Taïa begins closing his piece by saying: "I don’t know where I found the courage to become a writer and use my books to impose my homosexuality on the world of my youth. To do justice to little Abdellah. To never forget the trauma he and every Arab homosexual like him suffered." The novels cumulatively, however, show us where he found this courage; they do not in fact "impose" his homosexuality on the world of his youth so much as they respond to and make sense of that trauma; peel back the many hidden layers of that world; invest it with a living shape, a density and a texture that perhaps he might not even have been able to see in his youth, though he felt and knew it, and can now, through his books, fictional and nonfictional, his movie appearances, his journalism and essays, convey it.
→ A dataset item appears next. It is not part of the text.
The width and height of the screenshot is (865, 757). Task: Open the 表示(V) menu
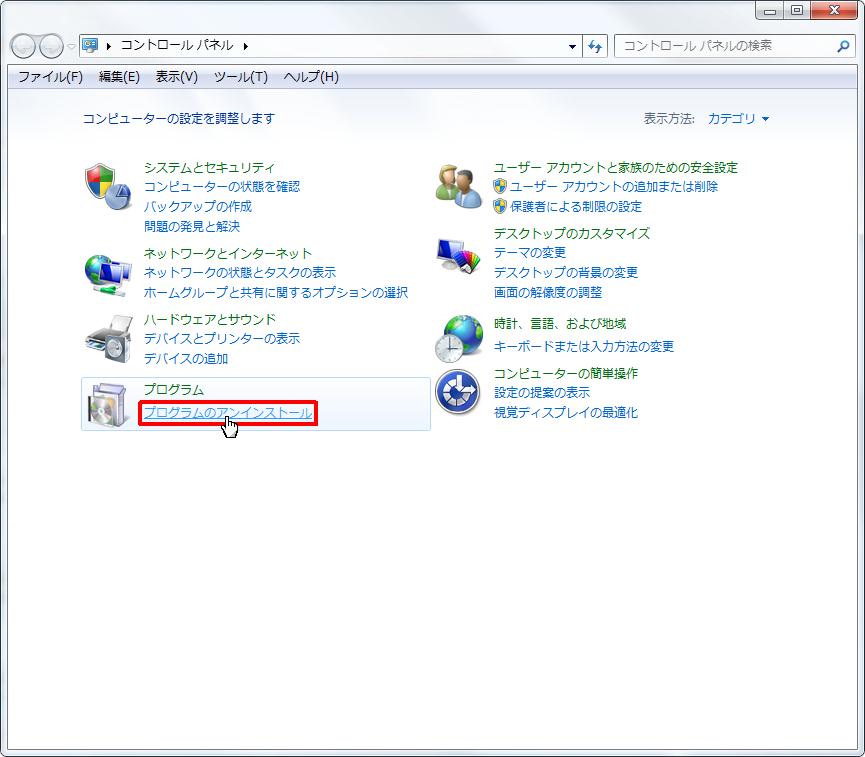176,77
His books open windows, multiple ones, on the world of his youth and of Morocco today, the queer Arab world, windows onto the lives of queer boys and girls like little Abdellah, and allow him, and we the readers, to respond to and make sense of that world.

He concludes with this appeal: "Now, over a year after the Arab Spring began, we must again remember homosexuals. Arabs have finally become aware that they have to invent a new, free Arab individual, without the support of their megalomaniacal leaders. Arab homosexuals are also taking part in this revolution, whether they live in Egypt, Iraq or Morocco. They, too, are part of this desperately needed process of political and individual liberation. And the world must support and protect them."  Rather than quibbling with his specific rhetoric, I will agree with him, and add that the world--and especially we in the United States, with our vexed national and imperial relationships to the Arab and Muslim world--must begin by listening carefully and attentively to queer Arab people, listening to their appeal, listening to their accounts of their lives, listening so that we can hear what it is they want and need, and thus respond accordingly. Taïa's work represents one call; there are many others, and if we are willing and able, we should listen.

1 comment:

  1. Beautifully written, your piece reminds me that listening, or reading, is one of the most valuable and important acts we can do. When we act, which we all do by virtue of living, we should let our actions be modified by what we have heard. Thank you.